WHAT YOU WILL DO
For this exercise, repeat the listing below from its first line through the line containing "Click the capacity amount field showing 1", exactly as written.

DATA FOR ANALYSIS
[Start of Attachment]

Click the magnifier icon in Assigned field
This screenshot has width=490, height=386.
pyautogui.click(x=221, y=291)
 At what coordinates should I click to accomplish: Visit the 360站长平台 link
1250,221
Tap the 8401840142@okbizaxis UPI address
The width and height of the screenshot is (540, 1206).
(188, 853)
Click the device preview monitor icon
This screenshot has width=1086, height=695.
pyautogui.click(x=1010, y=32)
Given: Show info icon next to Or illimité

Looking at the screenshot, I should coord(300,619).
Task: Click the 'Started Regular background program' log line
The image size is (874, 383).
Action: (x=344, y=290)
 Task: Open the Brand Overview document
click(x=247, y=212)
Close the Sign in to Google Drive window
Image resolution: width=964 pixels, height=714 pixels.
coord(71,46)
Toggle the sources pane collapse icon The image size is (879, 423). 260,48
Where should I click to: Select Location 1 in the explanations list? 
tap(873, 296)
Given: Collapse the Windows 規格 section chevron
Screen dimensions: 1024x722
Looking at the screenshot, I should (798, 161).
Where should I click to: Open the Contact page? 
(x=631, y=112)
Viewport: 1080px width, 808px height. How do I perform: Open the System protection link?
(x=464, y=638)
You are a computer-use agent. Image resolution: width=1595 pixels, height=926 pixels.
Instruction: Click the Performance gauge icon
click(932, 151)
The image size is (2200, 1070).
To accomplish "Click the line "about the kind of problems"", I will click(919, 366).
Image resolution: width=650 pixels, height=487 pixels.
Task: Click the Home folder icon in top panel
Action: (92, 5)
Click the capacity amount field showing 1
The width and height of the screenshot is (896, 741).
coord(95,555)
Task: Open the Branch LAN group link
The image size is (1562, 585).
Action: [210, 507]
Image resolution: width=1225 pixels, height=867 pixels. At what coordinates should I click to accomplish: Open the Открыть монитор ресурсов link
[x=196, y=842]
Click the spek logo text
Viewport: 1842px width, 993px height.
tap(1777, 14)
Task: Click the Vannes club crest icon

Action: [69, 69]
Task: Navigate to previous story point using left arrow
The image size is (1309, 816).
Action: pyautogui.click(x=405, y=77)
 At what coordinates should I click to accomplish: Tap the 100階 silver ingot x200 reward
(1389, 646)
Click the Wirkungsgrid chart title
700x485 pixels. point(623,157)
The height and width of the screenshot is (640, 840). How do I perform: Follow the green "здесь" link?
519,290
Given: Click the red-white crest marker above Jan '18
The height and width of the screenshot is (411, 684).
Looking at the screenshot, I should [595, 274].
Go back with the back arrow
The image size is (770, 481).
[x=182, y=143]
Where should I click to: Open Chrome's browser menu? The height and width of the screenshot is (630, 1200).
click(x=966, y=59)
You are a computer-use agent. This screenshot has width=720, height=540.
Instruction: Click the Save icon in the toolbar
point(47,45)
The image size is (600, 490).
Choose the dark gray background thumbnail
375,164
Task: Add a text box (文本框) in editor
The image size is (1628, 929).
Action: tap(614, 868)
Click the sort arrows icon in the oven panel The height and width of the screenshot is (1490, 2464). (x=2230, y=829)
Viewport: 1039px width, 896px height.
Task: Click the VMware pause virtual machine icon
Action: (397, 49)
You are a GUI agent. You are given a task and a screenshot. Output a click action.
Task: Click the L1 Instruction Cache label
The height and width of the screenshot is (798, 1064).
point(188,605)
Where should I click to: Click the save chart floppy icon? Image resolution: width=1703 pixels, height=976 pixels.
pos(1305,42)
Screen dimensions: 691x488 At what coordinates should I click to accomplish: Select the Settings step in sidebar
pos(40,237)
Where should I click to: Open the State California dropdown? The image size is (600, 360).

[End of Attachment]

ANSWER TO THE PROBLEM
Click the magnifier icon in Assigned field
This screenshot has width=490, height=386.
pyautogui.click(x=221, y=291)
 At what coordinates should I click to accomplish: Visit the 360站长平台 link
1250,221
Tap the 8401840142@okbizaxis UPI address
The width and height of the screenshot is (540, 1206).
(188, 853)
Click the device preview monitor icon
This screenshot has width=1086, height=695.
pyautogui.click(x=1010, y=32)
Given: Show info icon next to Or illimité

Looking at the screenshot, I should coord(300,619).
Task: Click the 'Started Regular background program' log line
The image size is (874, 383).
Action: (x=344, y=290)
 Task: Open the Brand Overview document
click(x=247, y=212)
Close the Sign in to Google Drive window
Image resolution: width=964 pixels, height=714 pixels.
coord(71,46)
Toggle the sources pane collapse icon The image size is (879, 423). 260,48
Where should I click to: Select Location 1 in the explanations list? 
tap(873, 296)
Given: Collapse the Windows 規格 section chevron
Screen dimensions: 1024x722
Looking at the screenshot, I should (798, 161).
Where should I click to: Open the Contact page? 
(x=631, y=112)
Viewport: 1080px width, 808px height. How do I perform: Open the System protection link?
(x=464, y=638)
You are a computer-use agent. Image resolution: width=1595 pixels, height=926 pixels.
Instruction: Click the Performance gauge icon
click(932, 151)
The image size is (2200, 1070).
To accomplish "Click the line "about the kind of problems"", I will click(919, 366).
Image resolution: width=650 pixels, height=487 pixels.
Task: Click the Home folder icon in top panel
Action: (92, 5)
Click the capacity amount field showing 1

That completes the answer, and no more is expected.